◆ Stored data

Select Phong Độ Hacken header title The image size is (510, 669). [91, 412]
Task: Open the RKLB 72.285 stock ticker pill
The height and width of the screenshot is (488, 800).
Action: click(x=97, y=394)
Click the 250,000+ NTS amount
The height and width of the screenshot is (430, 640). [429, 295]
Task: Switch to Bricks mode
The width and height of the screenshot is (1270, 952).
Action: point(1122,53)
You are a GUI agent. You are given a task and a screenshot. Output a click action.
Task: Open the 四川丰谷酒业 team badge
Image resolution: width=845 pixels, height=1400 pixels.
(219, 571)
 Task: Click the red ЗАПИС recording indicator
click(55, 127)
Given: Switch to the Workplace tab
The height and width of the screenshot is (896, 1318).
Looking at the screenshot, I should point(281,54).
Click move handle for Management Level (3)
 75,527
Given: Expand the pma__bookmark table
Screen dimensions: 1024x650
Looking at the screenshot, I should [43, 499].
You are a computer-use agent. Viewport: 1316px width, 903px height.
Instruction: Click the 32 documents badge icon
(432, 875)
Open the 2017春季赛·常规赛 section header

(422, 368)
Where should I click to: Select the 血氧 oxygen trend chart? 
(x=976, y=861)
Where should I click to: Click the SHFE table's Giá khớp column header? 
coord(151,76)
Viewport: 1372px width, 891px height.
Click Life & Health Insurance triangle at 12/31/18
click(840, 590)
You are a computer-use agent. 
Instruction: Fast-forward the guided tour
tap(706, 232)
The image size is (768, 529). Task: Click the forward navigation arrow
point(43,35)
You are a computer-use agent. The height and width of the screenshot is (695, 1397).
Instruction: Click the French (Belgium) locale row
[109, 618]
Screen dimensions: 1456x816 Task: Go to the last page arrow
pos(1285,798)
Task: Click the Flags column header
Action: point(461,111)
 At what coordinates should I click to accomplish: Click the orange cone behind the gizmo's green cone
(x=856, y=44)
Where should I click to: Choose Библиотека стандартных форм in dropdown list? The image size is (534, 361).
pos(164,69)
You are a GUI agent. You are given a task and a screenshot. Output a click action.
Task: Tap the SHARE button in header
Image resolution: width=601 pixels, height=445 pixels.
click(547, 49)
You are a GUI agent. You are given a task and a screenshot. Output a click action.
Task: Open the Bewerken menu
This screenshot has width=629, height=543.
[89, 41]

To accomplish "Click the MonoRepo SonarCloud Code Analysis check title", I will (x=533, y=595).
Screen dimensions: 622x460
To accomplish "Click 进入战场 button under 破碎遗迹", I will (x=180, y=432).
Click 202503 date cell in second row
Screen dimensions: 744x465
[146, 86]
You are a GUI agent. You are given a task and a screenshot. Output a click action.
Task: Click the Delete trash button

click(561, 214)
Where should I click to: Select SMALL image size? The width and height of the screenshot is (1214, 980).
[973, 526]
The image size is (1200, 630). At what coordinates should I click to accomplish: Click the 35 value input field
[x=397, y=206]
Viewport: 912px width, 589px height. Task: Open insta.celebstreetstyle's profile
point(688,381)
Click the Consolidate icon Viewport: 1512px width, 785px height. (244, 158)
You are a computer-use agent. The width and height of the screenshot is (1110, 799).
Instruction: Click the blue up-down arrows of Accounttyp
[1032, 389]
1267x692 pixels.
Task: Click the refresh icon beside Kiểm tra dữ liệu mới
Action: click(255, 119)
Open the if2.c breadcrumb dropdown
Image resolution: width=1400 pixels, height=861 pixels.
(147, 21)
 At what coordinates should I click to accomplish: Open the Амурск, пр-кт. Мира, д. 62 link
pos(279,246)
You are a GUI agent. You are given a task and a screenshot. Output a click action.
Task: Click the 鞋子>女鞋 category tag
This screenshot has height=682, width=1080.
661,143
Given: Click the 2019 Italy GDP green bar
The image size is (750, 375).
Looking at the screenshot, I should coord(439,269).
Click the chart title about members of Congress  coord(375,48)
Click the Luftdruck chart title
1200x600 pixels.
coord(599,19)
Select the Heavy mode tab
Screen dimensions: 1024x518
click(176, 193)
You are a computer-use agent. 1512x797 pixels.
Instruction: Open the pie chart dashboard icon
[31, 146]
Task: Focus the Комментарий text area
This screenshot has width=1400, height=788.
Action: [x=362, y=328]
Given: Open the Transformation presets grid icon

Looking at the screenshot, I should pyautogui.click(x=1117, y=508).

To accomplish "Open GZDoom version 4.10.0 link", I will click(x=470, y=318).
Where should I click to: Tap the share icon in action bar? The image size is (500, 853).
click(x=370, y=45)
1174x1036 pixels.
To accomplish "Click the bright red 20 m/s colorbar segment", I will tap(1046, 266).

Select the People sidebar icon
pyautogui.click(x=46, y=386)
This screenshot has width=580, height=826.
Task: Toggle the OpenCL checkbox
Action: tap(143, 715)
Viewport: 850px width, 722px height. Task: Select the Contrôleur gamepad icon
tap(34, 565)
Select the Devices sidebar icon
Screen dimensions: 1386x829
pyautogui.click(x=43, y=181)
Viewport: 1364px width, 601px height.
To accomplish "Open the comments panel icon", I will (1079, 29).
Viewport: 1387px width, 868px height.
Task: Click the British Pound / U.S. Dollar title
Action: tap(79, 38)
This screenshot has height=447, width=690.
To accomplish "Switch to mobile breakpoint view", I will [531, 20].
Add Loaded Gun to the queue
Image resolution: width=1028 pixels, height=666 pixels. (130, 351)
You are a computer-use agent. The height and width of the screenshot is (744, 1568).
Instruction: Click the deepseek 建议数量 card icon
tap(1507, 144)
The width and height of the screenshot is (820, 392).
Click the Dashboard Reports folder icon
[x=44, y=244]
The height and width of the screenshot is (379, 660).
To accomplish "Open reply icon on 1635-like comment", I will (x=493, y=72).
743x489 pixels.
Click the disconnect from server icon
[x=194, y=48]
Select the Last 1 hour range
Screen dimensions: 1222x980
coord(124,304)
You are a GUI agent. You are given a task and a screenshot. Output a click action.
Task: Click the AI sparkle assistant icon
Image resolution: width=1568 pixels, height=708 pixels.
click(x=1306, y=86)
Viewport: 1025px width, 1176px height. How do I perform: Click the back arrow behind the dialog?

◆ Task brief
Copy out every one of the entries above verbatim, leaving all their lines unchanged.

◆ Reply to the exercise
Select Phong Độ Hacken header title The image size is (510, 669). [91, 412]
Task: Open the RKLB 72.285 stock ticker pill
The height and width of the screenshot is (488, 800).
Action: click(x=97, y=394)
Click the 250,000+ NTS amount
The height and width of the screenshot is (430, 640). [429, 295]
Task: Switch to Bricks mode
The width and height of the screenshot is (1270, 952).
Action: point(1122,53)
You are a GUI agent. You are given a task and a screenshot. Output a click action.
Task: Open the 四川丰谷酒业 team badge
Image resolution: width=845 pixels, height=1400 pixels.
(219, 571)
 Task: Click the red ЗАПИС recording indicator
click(55, 127)
Given: Switch to the Workplace tab
The height and width of the screenshot is (896, 1318).
Looking at the screenshot, I should point(281,54).
Click move handle for Management Level (3)
 75,527
Given: Expand the pma__bookmark table
Screen dimensions: 1024x650
Looking at the screenshot, I should [43, 499].
You are a computer-use agent. Viewport: 1316px width, 903px height.
Instruction: Click the 32 documents badge icon
(432, 875)
Open the 2017春季赛·常规赛 section header

(422, 368)
Where should I click to: Select the 血氧 oxygen trend chart? 
(x=976, y=861)
Where should I click to: Click the SHFE table's Giá khớp column header? 
coord(151,76)
Viewport: 1372px width, 891px height.
Click Life & Health Insurance triangle at 12/31/18
click(840, 590)
You are a computer-use agent. 
Instruction: Fast-forward the guided tour
tap(706, 232)
The image size is (768, 529). Task: Click the forward navigation arrow
point(43,35)
You are a computer-use agent. The height and width of the screenshot is (695, 1397).
Instruction: Click the French (Belgium) locale row
[109, 618]
Screen dimensions: 1456x816 Task: Go to the last page arrow
pos(1285,798)
Task: Click the Flags column header
Action: point(461,111)
 At what coordinates should I click to accomplish: Click the orange cone behind the gizmo's green cone
(x=856, y=44)
Where should I click to: Choose Библиотека стандартных форм in dropdown list? The image size is (534, 361).
pos(164,69)
You are a GUI agent. You are given a task and a screenshot. Output a click action.
Task: Tap the SHARE button in header
Image resolution: width=601 pixels, height=445 pixels.
click(547, 49)
You are a GUI agent. You are given a task and a screenshot. Output a click action.
Task: Open the Bewerken menu
This screenshot has width=629, height=543.
[89, 41]

To accomplish "Click the MonoRepo SonarCloud Code Analysis check title", I will (x=533, y=595).
Screen dimensions: 622x460
To accomplish "Click 进入战场 button under 破碎遗迹", I will (x=180, y=432).
Click 202503 date cell in second row
Screen dimensions: 744x465
[146, 86]
You are a GUI agent. You are given a task and a screenshot. Output a click action.
Task: Click the Delete trash button

click(561, 214)
Where should I click to: Select SMALL image size? The width and height of the screenshot is (1214, 980).
[973, 526]
The image size is (1200, 630). At what coordinates should I click to accomplish: Click the 35 value input field
[x=397, y=206]
Viewport: 912px width, 589px height. Task: Open insta.celebstreetstyle's profile
point(688,381)
Click the Consolidate icon Viewport: 1512px width, 785px height. (244, 158)
You are a computer-use agent. The width and height of the screenshot is (1110, 799).
Instruction: Click the blue up-down arrows of Accounttyp
[1032, 389]
1267x692 pixels.
Task: Click the refresh icon beside Kiểm tra dữ liệu mới
Action: click(255, 119)
Open the if2.c breadcrumb dropdown
Image resolution: width=1400 pixels, height=861 pixels.
(147, 21)
 At what coordinates should I click to accomplish: Open the Амурск, пр-кт. Мира, д. 62 link
pos(279,246)
You are a GUI agent. You are given a task and a screenshot. Output a click action.
Task: Click the 鞋子>女鞋 category tag
This screenshot has height=682, width=1080.
661,143
Given: Click the 2019 Italy GDP green bar
The image size is (750, 375).
Looking at the screenshot, I should coord(439,269).
Click the chart title about members of Congress  coord(375,48)
Click the Luftdruck chart title
1200x600 pixels.
coord(599,19)
Select the Heavy mode tab
Screen dimensions: 1024x518
click(176, 193)
You are a computer-use agent. 1512x797 pixels.
Instruction: Open the pie chart dashboard icon
[31, 146]
Task: Focus the Комментарий text area
This screenshot has width=1400, height=788.
Action: [x=362, y=328]
Given: Open the Transformation presets grid icon

Looking at the screenshot, I should pyautogui.click(x=1117, y=508).

To accomplish "Open GZDoom version 4.10.0 link", I will click(x=470, y=318).
Where should I click to: Tap the share icon in action bar? The image size is (500, 853).
click(x=370, y=45)
1174x1036 pixels.
To accomplish "Click the bright red 20 m/s colorbar segment", I will tap(1046, 266).

Select the People sidebar icon
pyautogui.click(x=46, y=386)
This screenshot has width=580, height=826.
Task: Toggle the OpenCL checkbox
Action: tap(143, 715)
Viewport: 850px width, 722px height. Task: Select the Contrôleur gamepad icon
tap(34, 565)
Select the Devices sidebar icon
Screen dimensions: 1386x829
pyautogui.click(x=43, y=181)
Viewport: 1364px width, 601px height.
To accomplish "Open the comments panel icon", I will (1079, 29).
Viewport: 1387px width, 868px height.
Task: Click the British Pound / U.S. Dollar title
Action: tap(79, 38)
This screenshot has height=447, width=690.
To accomplish "Switch to mobile breakpoint view", I will [531, 20].
Add Loaded Gun to the queue
Image resolution: width=1028 pixels, height=666 pixels. (130, 351)
You are a computer-use agent. The height and width of the screenshot is (744, 1568).
Instruction: Click the deepseek 建议数量 card icon
tap(1507, 144)
The width and height of the screenshot is (820, 392).
Click the Dashboard Reports folder icon
[x=44, y=244]
The height and width of the screenshot is (379, 660).
To accomplish "Open reply icon on 1635-like comment", I will (x=493, y=72).
743x489 pixels.
Click the disconnect from server icon
[x=194, y=48]
Select the Last 1 hour range
Screen dimensions: 1222x980
coord(124,304)
You are a GUI agent. You are given a task and a screenshot. Output a click action.
Task: Click the AI sparkle assistant icon
Image resolution: width=1568 pixels, height=708 pixels.
click(x=1306, y=86)
Viewport: 1025px width, 1176px height. How do I perform: Click the back arrow behind the dialog?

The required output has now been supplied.